Aim of the task
All the data should come back exactly as it was given.

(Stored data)
--- START ---
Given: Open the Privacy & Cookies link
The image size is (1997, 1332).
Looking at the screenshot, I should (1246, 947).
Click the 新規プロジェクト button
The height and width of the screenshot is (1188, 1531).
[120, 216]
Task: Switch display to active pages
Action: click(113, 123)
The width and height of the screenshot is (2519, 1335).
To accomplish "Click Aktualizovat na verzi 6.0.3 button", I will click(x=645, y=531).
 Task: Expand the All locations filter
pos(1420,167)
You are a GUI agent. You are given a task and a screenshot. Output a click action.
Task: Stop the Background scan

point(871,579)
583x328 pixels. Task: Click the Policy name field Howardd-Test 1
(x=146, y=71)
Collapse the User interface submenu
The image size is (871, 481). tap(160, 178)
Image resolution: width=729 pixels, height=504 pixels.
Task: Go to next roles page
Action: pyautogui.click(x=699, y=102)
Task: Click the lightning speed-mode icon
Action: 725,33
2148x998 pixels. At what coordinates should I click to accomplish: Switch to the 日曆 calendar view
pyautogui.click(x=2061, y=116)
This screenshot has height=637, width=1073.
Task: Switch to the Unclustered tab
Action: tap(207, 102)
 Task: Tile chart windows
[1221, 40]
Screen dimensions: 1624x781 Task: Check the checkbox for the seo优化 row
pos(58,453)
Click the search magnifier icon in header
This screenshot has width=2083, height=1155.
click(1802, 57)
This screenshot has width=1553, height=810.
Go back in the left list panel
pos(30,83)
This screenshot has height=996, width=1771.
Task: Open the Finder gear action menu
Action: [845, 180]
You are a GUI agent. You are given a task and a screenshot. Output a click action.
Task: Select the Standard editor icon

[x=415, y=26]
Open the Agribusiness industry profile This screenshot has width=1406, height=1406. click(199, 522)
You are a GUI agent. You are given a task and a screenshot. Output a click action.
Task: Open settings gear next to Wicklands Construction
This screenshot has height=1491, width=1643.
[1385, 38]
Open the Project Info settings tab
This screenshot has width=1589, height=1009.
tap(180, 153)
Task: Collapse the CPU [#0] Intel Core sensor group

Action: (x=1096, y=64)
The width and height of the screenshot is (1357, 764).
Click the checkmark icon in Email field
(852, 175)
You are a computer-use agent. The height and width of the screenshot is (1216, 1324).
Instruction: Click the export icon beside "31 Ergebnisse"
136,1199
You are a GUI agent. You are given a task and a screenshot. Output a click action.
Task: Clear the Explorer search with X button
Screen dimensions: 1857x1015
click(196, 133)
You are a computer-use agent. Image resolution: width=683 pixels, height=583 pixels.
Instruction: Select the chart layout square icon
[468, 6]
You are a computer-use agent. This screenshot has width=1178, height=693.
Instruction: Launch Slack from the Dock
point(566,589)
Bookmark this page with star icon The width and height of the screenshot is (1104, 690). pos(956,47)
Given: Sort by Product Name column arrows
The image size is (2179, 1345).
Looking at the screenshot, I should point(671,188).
--- END ---
Reply to the exercise
Given: Open the Privacy & Cookies link
The image size is (1997, 1332).
Looking at the screenshot, I should (1246, 947).
Click the 新規プロジェクト button
The height and width of the screenshot is (1188, 1531).
[120, 216]
Task: Switch display to active pages
Action: click(113, 123)
The width and height of the screenshot is (2519, 1335).
To accomplish "Click Aktualizovat na verzi 6.0.3 button", I will click(x=645, y=531).
 Task: Expand the All locations filter
pos(1420,167)
You are a GUI agent. You are given a task and a screenshot. Output a click action.
Task: Stop the Background scan

point(871,579)
583x328 pixels. Task: Click the Policy name field Howardd-Test 1
(x=146, y=71)
Collapse the User interface submenu
The image size is (871, 481). tap(160, 178)
Image resolution: width=729 pixels, height=504 pixels.
Task: Go to next roles page
Action: pyautogui.click(x=699, y=102)
Task: Click the lightning speed-mode icon
Action: 725,33
2148x998 pixels. At what coordinates should I click to accomplish: Switch to the 日曆 calendar view
pyautogui.click(x=2061, y=116)
This screenshot has height=637, width=1073.
Task: Switch to the Unclustered tab
Action: tap(207, 102)
 Task: Tile chart windows
[1221, 40]
Screen dimensions: 1624x781 Task: Check the checkbox for the seo优化 row
pos(58,453)
Click the search magnifier icon in header
This screenshot has width=2083, height=1155.
click(1802, 57)
This screenshot has width=1553, height=810.
Go back in the left list panel
pos(30,83)
This screenshot has height=996, width=1771.
Task: Open the Finder gear action menu
Action: [845, 180]
You are a GUI agent. You are given a task and a screenshot. Output a click action.
Task: Select the Standard editor icon

[x=415, y=26]
Open the Agribusiness industry profile This screenshot has width=1406, height=1406. click(199, 522)
You are a GUI agent. You are given a task and a screenshot. Output a click action.
Task: Open settings gear next to Wicklands Construction
This screenshot has height=1491, width=1643.
[1385, 38]
Open the Project Info settings tab
This screenshot has width=1589, height=1009.
tap(180, 153)
Task: Collapse the CPU [#0] Intel Core sensor group

Action: (x=1096, y=64)
The width and height of the screenshot is (1357, 764).
Click the checkmark icon in Email field
(852, 175)
You are a computer-use agent. The height and width of the screenshot is (1216, 1324).
Instruction: Click the export icon beside "31 Ergebnisse"
136,1199
You are a GUI agent. You are given a task and a screenshot. Output a click action.
Task: Clear the Explorer search with X button
Screen dimensions: 1857x1015
click(196, 133)
You are a computer-use agent. Image resolution: width=683 pixels, height=583 pixels.
Instruction: Select the chart layout square icon
[468, 6]
You are a computer-use agent. This screenshot has width=1178, height=693.
Instruction: Launch Slack from the Dock
point(566,589)
Bookmark this page with star icon The width and height of the screenshot is (1104, 690). pos(956,47)
Given: Sort by Product Name column arrows
The image size is (2179, 1345).
Looking at the screenshot, I should point(671,188).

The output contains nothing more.